While Southeast Asian polities had easily assimilated themselves into the Indic cultural influences since the 4th to 14th centuries in the Common era, Manipur felt these influences while its social and political systems had already been well-established with a definite identity and status of its own. The conversion into Hinduism faced shift opposition from the proponents of the Meitei indigenous religion. But through the exercise of force and violence, subtle intimidation as well as public oppression, the king Garibniwaj (1709-1748) was able to effect a compromise with the clan elders, a sort of contract to accept the conversion into the Ramandi religion.

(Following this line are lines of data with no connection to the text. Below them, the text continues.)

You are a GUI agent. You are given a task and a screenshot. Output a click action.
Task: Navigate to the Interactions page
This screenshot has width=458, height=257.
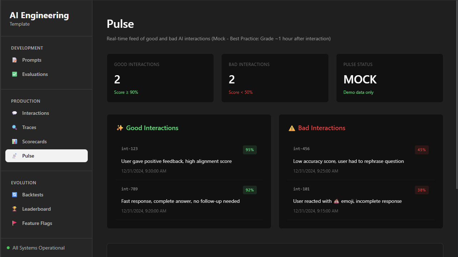click(x=35, y=113)
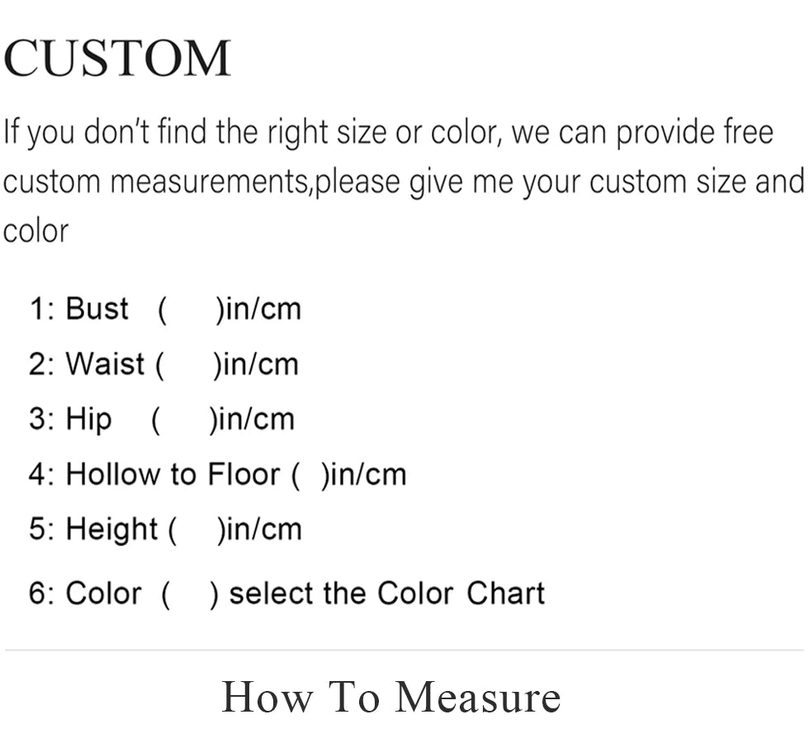Select the '2: Waist' label

[87, 364]
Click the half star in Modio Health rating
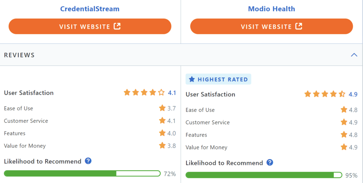Image resolution: width=363 pixels, height=183 pixels. tap(342, 94)
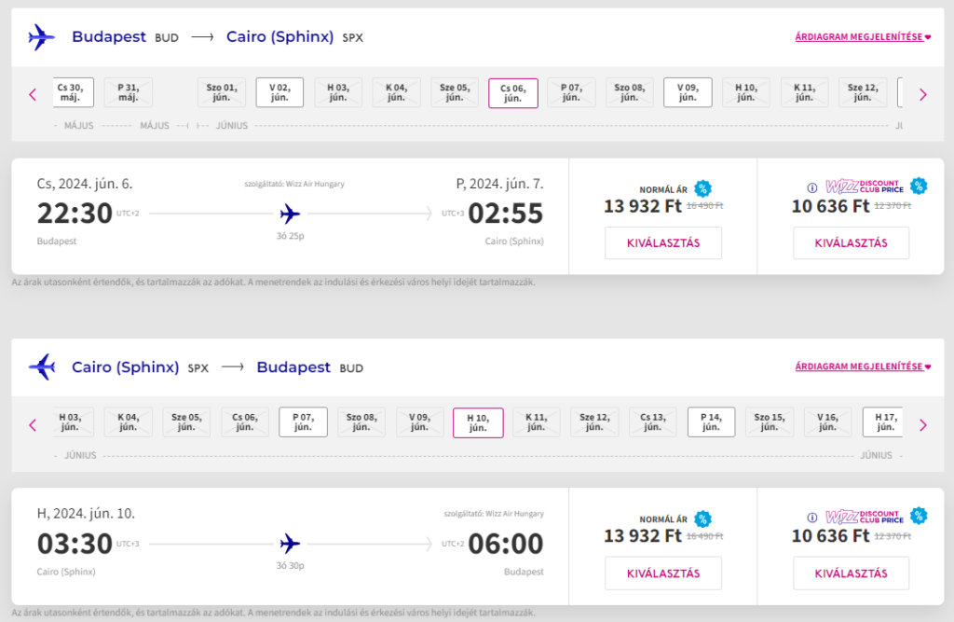
Task: Click the return flight airplane icon near Cairo
Action: click(x=41, y=366)
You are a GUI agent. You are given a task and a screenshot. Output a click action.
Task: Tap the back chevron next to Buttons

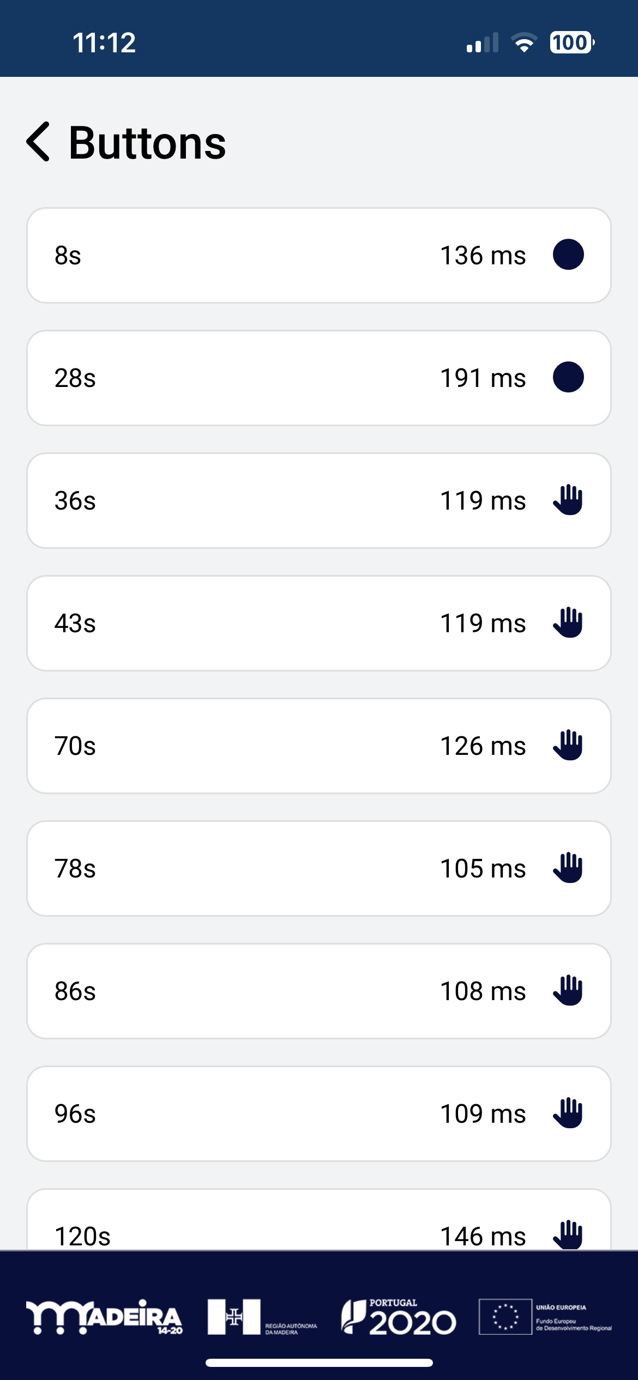coord(38,142)
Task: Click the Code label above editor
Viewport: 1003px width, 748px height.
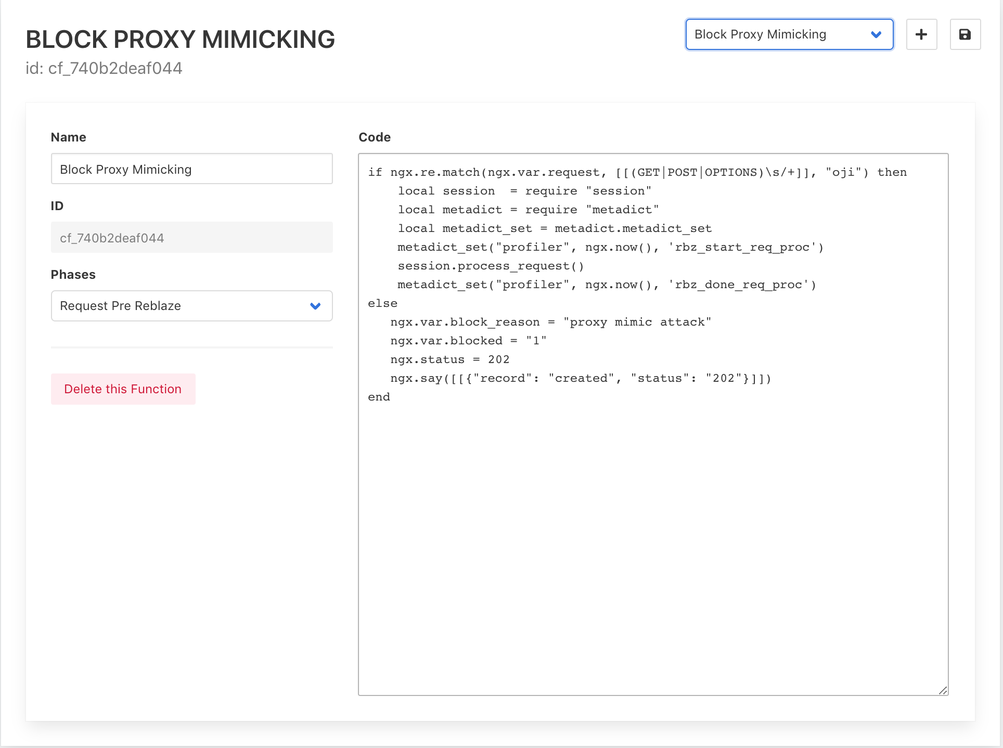Action: 374,137
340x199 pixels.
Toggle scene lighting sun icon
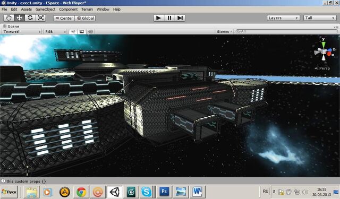pos(73,32)
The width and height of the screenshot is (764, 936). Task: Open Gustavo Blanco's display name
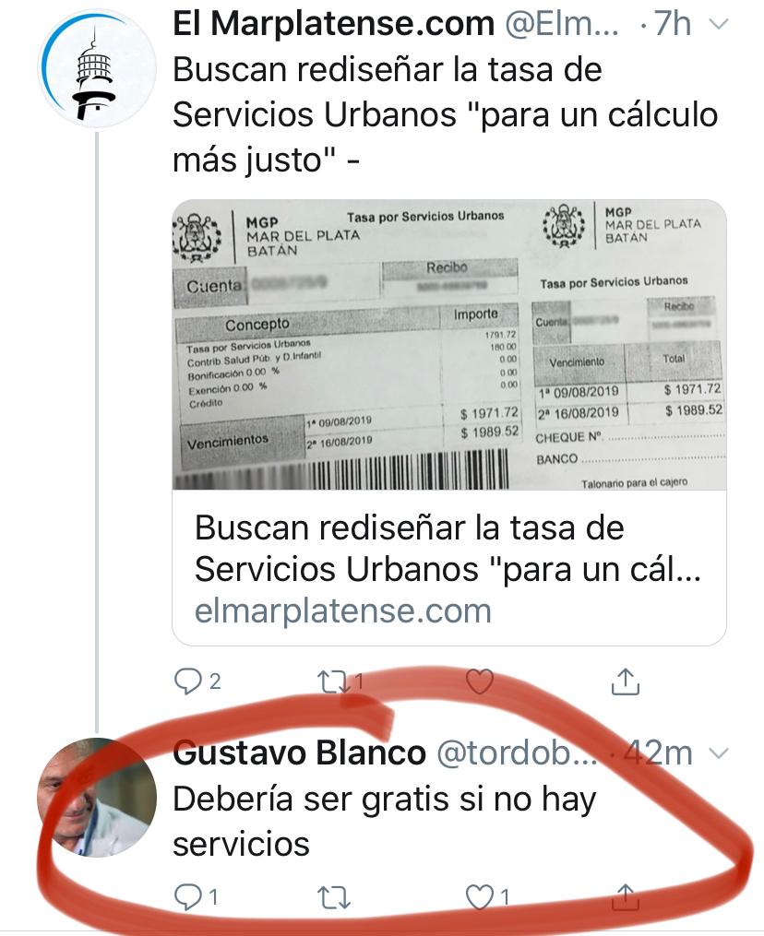click(x=299, y=752)
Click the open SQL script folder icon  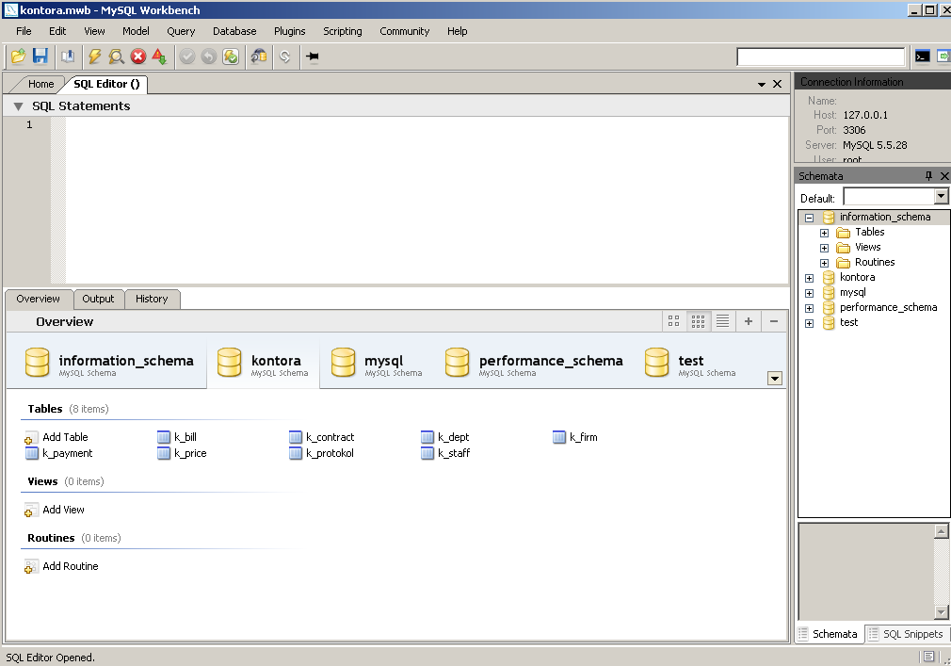click(x=18, y=57)
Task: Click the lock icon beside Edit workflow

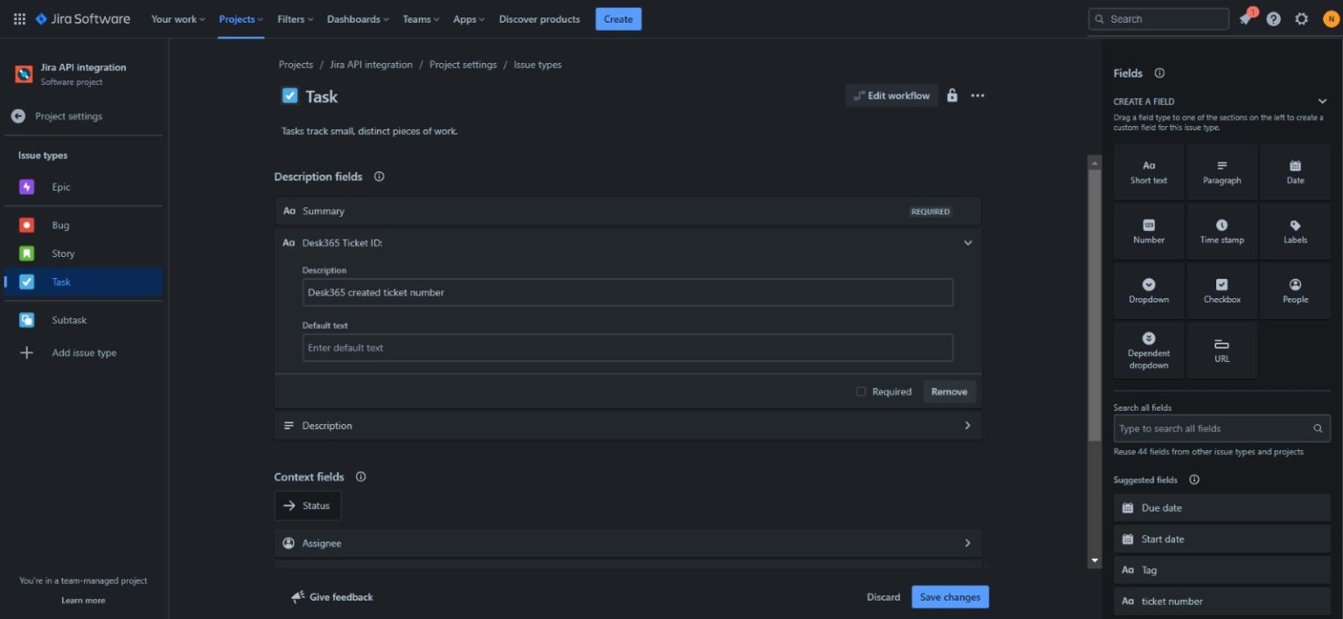Action: click(x=952, y=95)
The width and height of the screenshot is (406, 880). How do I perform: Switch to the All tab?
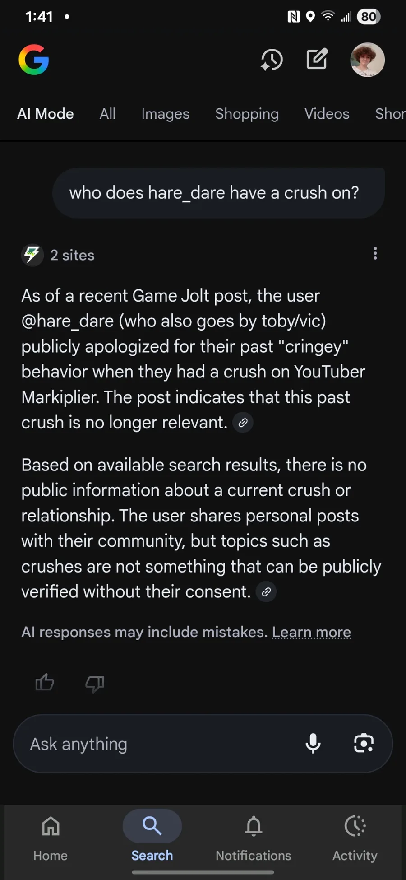point(107,114)
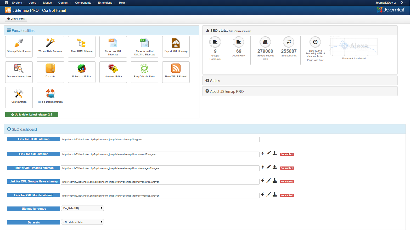Open the Datasets filter dropdown
410x230 pixels.
click(x=82, y=222)
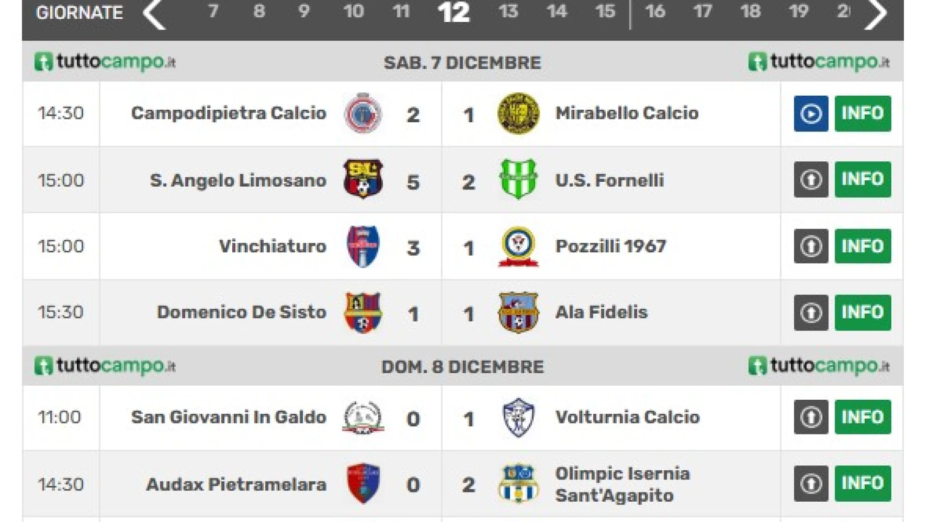Open INFO for Campodipietra vs Mirabello
Viewport: 929px width, 522px height.
pos(863,114)
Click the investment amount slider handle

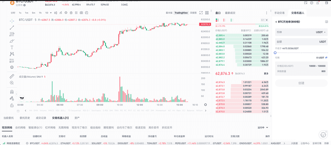[x=275, y=53]
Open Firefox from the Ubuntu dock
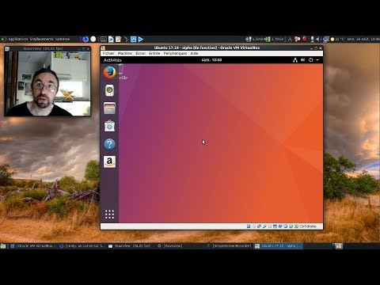Screen dimensions: 380x285 (x=109, y=73)
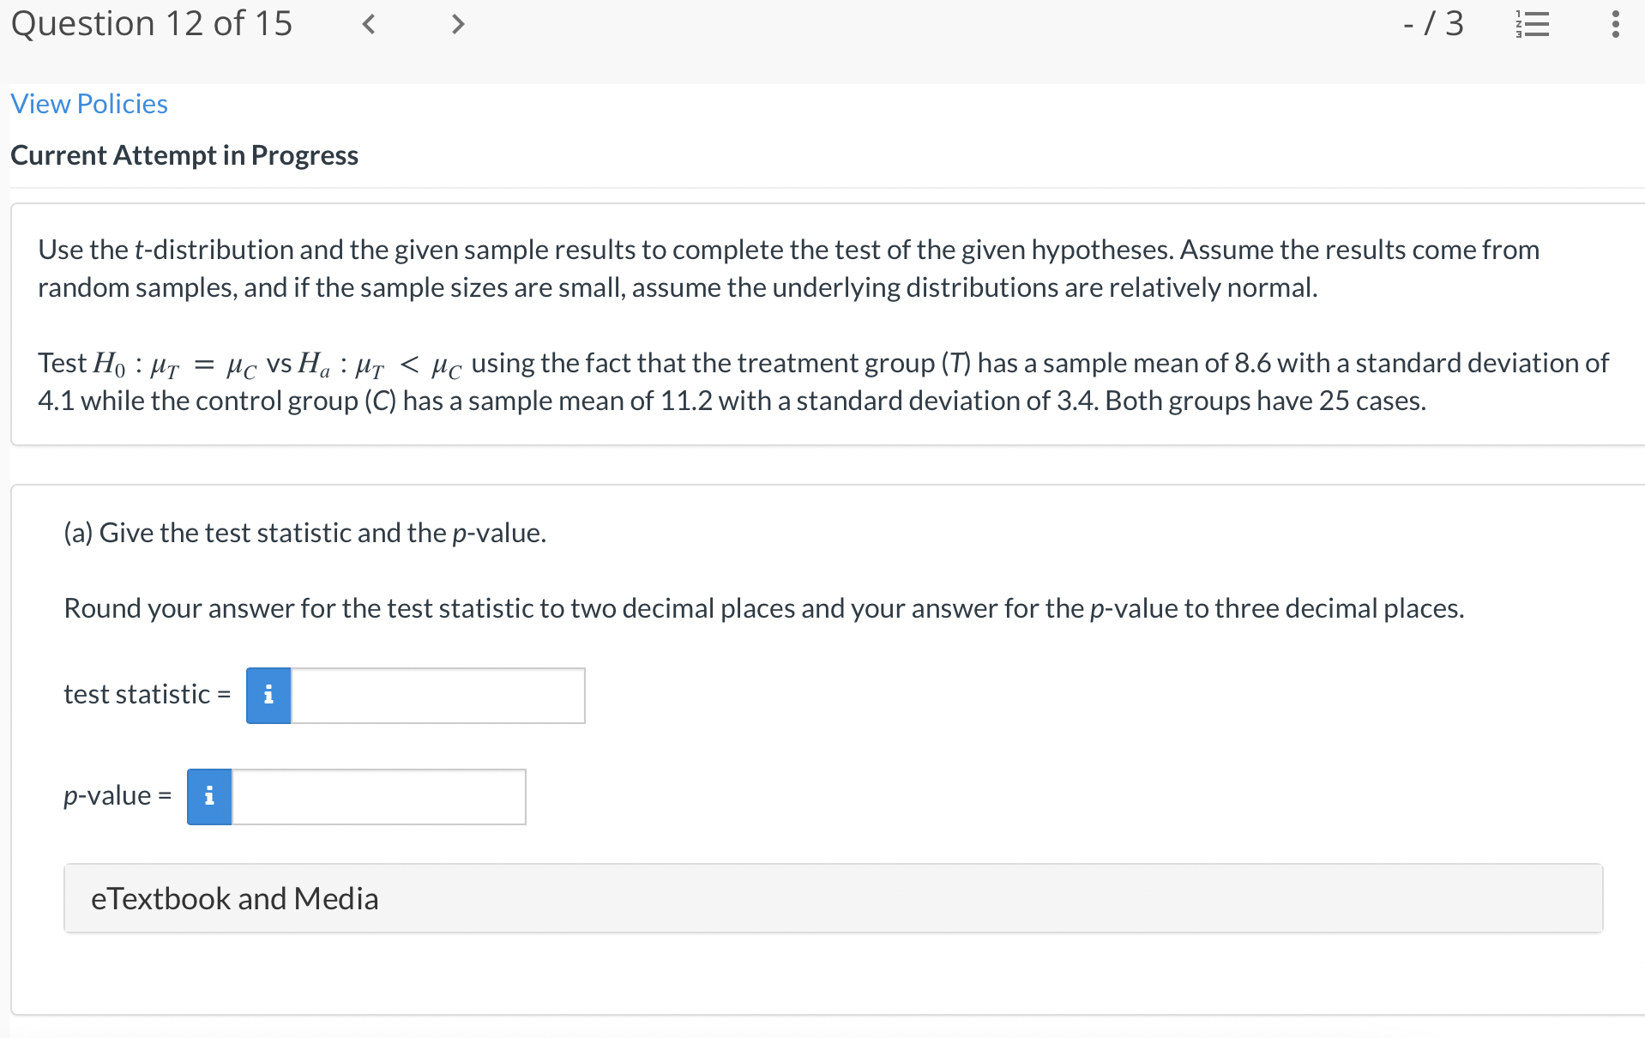Image resolution: width=1645 pixels, height=1038 pixels.
Task: Click the next question chevron
Action: click(457, 24)
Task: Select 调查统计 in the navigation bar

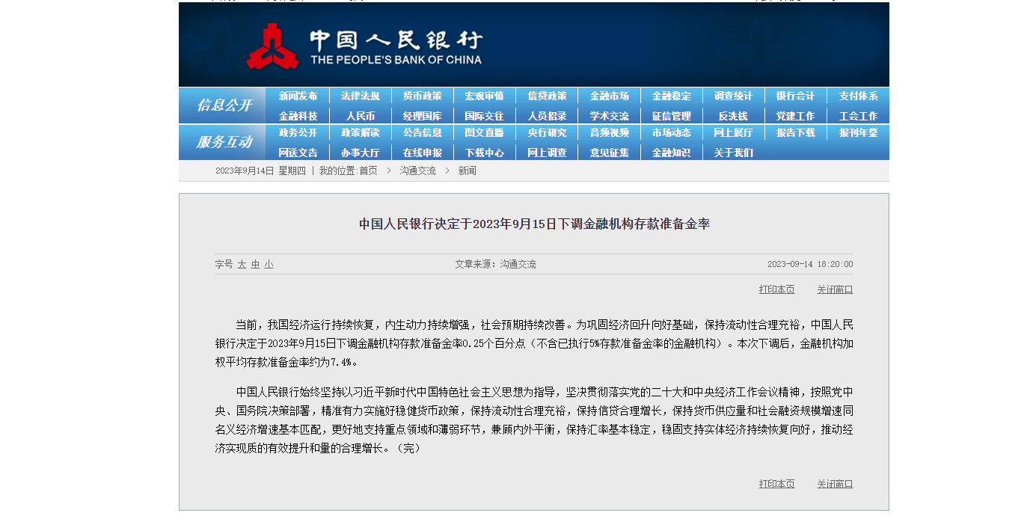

Other indigenous religious systems of tribes and peripheral communities like the Chakpas retained their traditional systems. Christianity entered Manipur during the colonial era in the late 19th and early 20th centuries.
The pre-colonial orientation of the Manipur state towards Indic connections, side by side with the conversion of the ruling kraton class into Hinduism was therefore an 18th century phenomenon. It also coincided with the political orientation towards British India since 1762 C.E., because of the expansion of the imperial Burmese ambitions directly affecting the geo-political awareness of the rulers, necessitating support from the Ahom dynasties as well as the East India Company. Total economic integration was unthinkable at that period of history for more than a hundred years. Manipur’s agricultural economy was based on subsistence with incipient trade relations with the proximate neighbouring countries. However the British defeat of Manipur in 1891 CE introduced forcible changes in the indigenous economic structures. The British introduced the Indian rupee as a medium of exchange replacing indigenous systems in 1892, and the Manipur resources were used to feed the imperial military establishments in Assam and the Northeastern region through the export of rice and cattle. Imports of British manufactured goods reached Imphal and the colonial economy altered the indigenous social structure by introducing a new imperial racial class of Marwaris and Bengalis for economic management and organization of the new revenue structures. The earlier migrant population of Brahmnis and Muslims had earlier been assimilated into the indigenous social structure, but the new demographic inputs through the colonial economy introduced a sort of contested pluralism, as different from the organic pluralism of the past. A lot of conflictual societal relationship was noticed similar to the system introduced in Burma by the colonial authorities.
The British also introduced a new system of administration totally rupturing the organic plurality of hill and plains relations. The Meitei ruler-ship was divested of administrative jurisdiction over the Hill people, and the administration of the Hill was given to the British political authority craftily institutionalized in the colonised polity. A system of dyarchy, separation of powers between the Maharajah and the British political agent was structured into the system. When the Hill citizens rebelled against the colonial authority in the first two or three decades of the 20th century, its character and form was later misinterpreted through the prism of awakened ethnicities, which became murky and unclear leading to serious conflicts in the era of ethnic identification movements. When the British left in 1947, leading to a precarious in-equilibrium from the convulsions of the Second World War all the efforts to restore traditional equilibrium of the polity was in vain. Manipur became a district of the vast territories of India through the integration in1949. One can imagine the consequences.